# [Kutipan Sumber]

Apalagi kalau pandangan diarahkan ke area yang lebih luas.
Seperti yang saat ini terjadi. Mereka yang mengaku sebagai pendukung Jokowi-Ma'ruf Amin saat Pilpres tempo hari. Baik orang per orang, sekumpulan orang, maupun organisasi masa, dan partai politik, kedok mereka terbuka sedemikian nyata.
Pada mulanya mereka mengklaim ikhlas dan sukarela mendukung Jokowi untuk kembali menjadi Presiden RI. Alasannya karena Jokowi bla-bla-bla...
Di saat Jokowi kembali meraih kemenangan, kemudian dilantik, dan mengumumkan susunan kabinetnya, maka yang tidak kebagian kursi pun ramai menyalak sedemikian nyaringnya. Bahkan ada juga yang bertingkah bak bocah yang tidak mendapat jatah permen dari ibunya.
Yupz. Pameo Tidak ada makan siang yang gratis pun memang tak dapat diingkari lagi. Tetap berlaku. Buktinya kalau sudah mendapat bagian, yang bersangkutan pun menggelendot jinak sambil menjilati kaki majikannya.

# [Cuplikan Data]
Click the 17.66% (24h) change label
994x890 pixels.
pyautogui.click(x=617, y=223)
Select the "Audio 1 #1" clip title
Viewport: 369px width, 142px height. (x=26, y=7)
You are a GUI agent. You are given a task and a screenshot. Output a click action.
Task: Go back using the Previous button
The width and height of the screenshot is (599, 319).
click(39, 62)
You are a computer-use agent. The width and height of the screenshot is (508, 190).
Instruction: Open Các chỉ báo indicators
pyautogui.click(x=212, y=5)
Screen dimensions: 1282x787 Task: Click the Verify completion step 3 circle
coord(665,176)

==

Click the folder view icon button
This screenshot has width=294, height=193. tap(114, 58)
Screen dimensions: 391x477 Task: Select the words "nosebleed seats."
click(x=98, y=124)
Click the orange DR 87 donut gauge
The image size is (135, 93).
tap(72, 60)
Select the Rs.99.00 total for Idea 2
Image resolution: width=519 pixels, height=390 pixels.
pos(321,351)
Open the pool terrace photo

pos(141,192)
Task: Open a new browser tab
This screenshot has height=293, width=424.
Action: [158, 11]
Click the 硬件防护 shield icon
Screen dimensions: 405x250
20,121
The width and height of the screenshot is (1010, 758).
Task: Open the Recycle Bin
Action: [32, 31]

* * *

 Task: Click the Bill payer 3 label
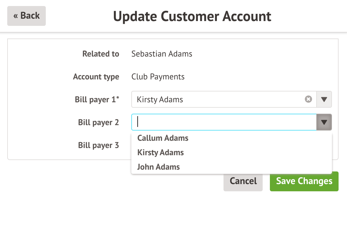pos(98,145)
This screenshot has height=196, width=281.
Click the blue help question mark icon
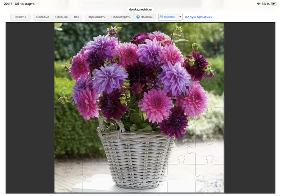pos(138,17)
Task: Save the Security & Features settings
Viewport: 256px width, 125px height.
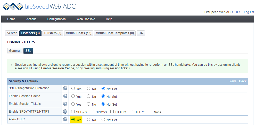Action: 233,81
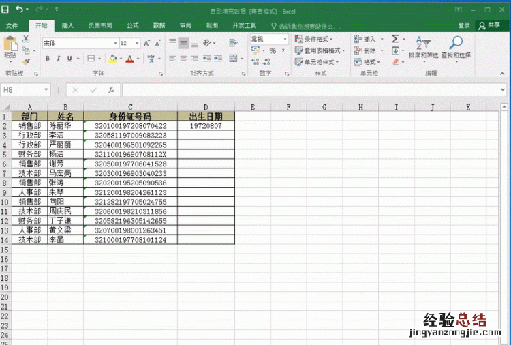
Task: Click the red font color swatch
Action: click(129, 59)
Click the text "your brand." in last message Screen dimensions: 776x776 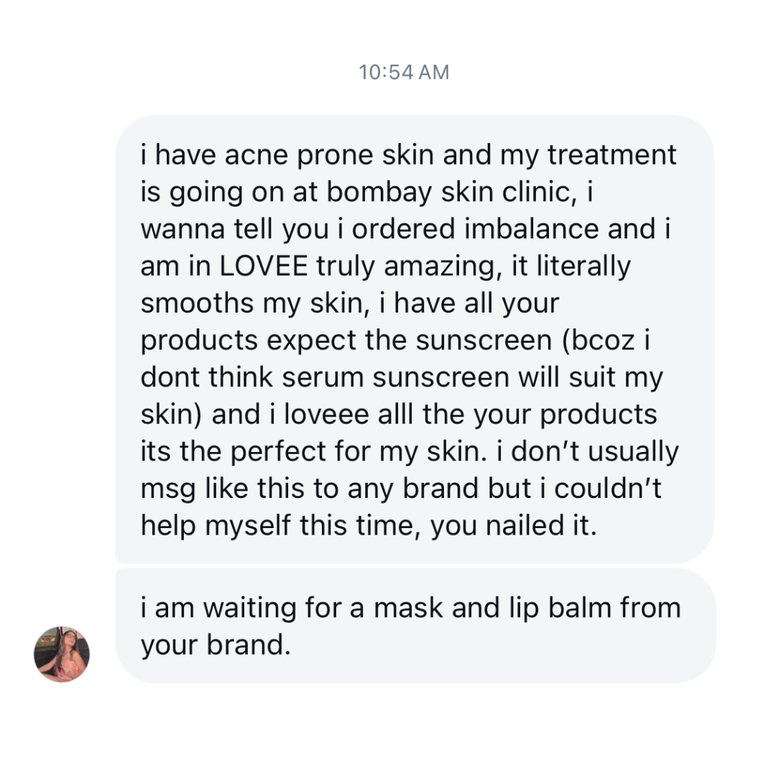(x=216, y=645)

# [Soal Tertulis A]
Terjemahkan ke dalam bahasa Inggris kalimat dari teks tentang pendukung Jokowi-Ma'ruf Amin ini: "Bahkan ada juga yang bertingkah bak bocah yang tidak mendapat jatah permen dari ibunya."
# [Soal Tertulis B]
Tolong teruskan teks tentang pendukung Jokowi-Ma'ruf Amin mulai dari sesudah kalimat terakhirnya.

# [Jawaban A]
There are even some who act like a child who didn't get their share of candy from their mother.

# [Jawaban B]
Terlebih lagi dengan mereka yang berseberangan. Mengkritik sampai tak ada habisnya. Bahkan sampai berteriak-teriak menyebar fitnah yang begitu keji. Tapi coba deh yang bersangkutan disodori sepiring nasi, eh kursi! Maka sudah tentu akan berubah menjadi herder yang paling setia.
Ternyata, oh ternyata  jabatan menteri adalah "cita-cita" akhir organisasi. Lalu ada jabatan yang ditradisikan menjadi "hak" atau milik organisasi.
Nah, ketika jabatan itu tidak ditawarkan atau diberikan kepada organisasi, maka tercetuslah kekagetan dan rasa kecewa melanda.
Padahal siapa pun sepakat bahwa jabatan adalah amanah.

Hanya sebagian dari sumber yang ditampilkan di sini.